We offer competitive compensation and benefits, including:
- 403B Retirement Plan
- Paid Time Off for eligible staff
- Dental, Vision, and Life Insurance for qualifying employees
- Medical benefits for those working 60 hours or more bi-weekly
- Continuing Education and Tuition Reimbursement Programs
Key Responsibilities:
The Care Coordinator's duties include, but are not limited to:
- Facilitating the admission process, conducting assessments, and orienting residents upon their arrival.
- Coordinating care plans in compliance with regulatory standards.
- Ensuring that essential resources are accessible to residents and that care is delivered to high standards.
- Collaborating with nursing staff on clinical admission tasks and maintaining accurate electronic medical records.
- Conducting daily rounds and engaging with nursing staff and social services to review clinical records and care plans.
- Monitoring resident adjustment and treatment responses, reporting findings to the interdisciplinary team as necessary.
- Initiating discharge planning upon admission and coordinating care plans with the interdisciplinary team.
- Organizing discharge care conferences within 72 hours of admission.
- Facilitating resident and family education and coordinating follow-up care in collaboration with nursing staff and social services.
- Participating in telehealth visits and coordinating schedules with the Unit Secretary and Social Services.
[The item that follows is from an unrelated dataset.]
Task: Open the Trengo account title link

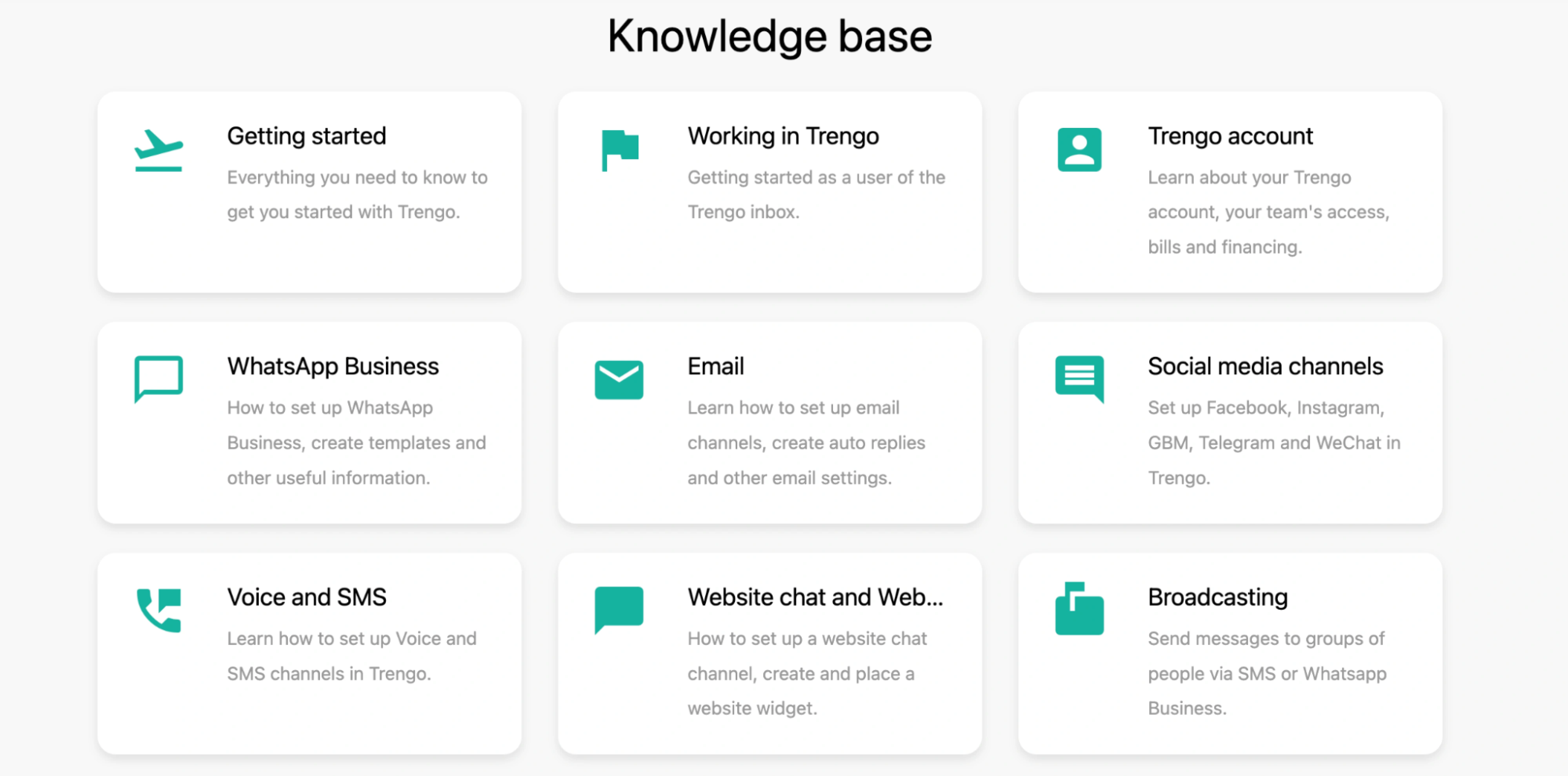Action: [1230, 136]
- Collecting and analyzing outcome data, including readmission rates, to ensure quality care standards are met.
- Conducting comprehensive chart reviews for readmitted patients and assisting with staff education.
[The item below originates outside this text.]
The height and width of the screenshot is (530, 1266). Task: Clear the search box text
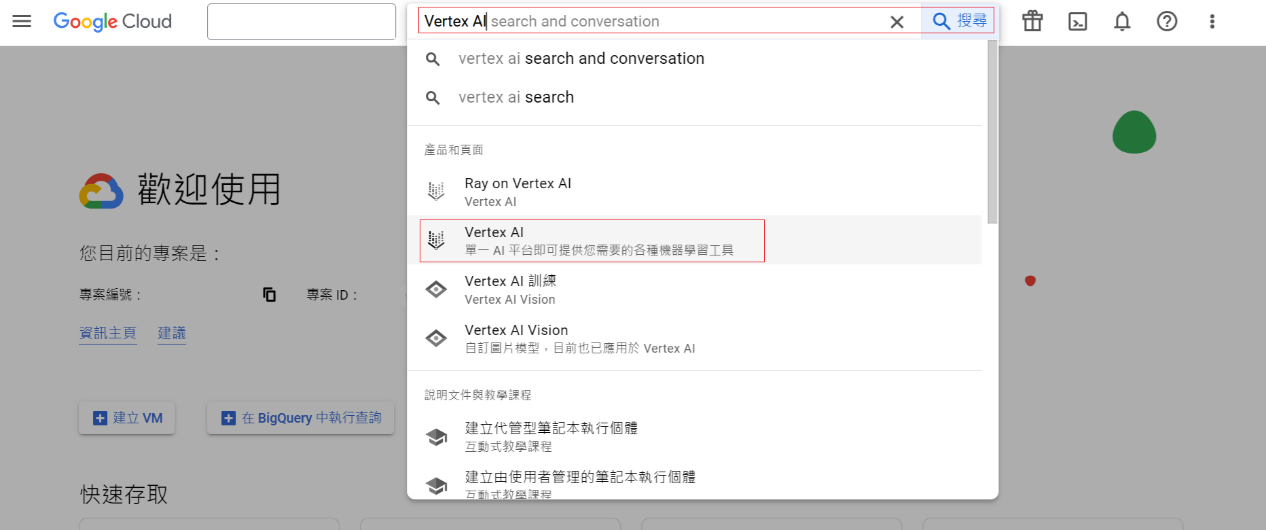tap(897, 21)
- Coordinating education on disease management and medication management at discharge.
- Facilitating community reintegration with social services and healthcare partners.
- Acting as a liaison among patients, physicians, and family members regarding care transitions.
- Engaging in ongoing education and participating in staff orientation and development programs.
- Performing additional duties as assigned, including responding to emergencies and assisting as a floor nurse when directed.
Decision-Making:
This role requires independent decision-making regarding resident care assignments, daily activities, and documentation.
Collaboration:
Significant interaction with various departments, healthcare providers, residents, and their families is essential.
Essential Knowledge and Skills:
Candidates should possess:
- Knowledge of current nursing practices and applicable regulations.
- Ability to provide skilled nursing care and communicate effectively.
- Capacity to meet the physical, sensory, and cognitive demands of the role.
Qualifications:
Applicants must have:
- Graduation from an accredited nursing program and valid RN licensure in Wisconsin.
- A valid Wisconsin driver's license.
- Preferred experience in Long Term Care or as a Nurse Care Coordinator.
- Familiarity with Wisconsin regulations and Medicare requirements is advantageous.
- Ability to work collaboratively in a team-oriented environment.
- Strong independent judgment and decision-making skills.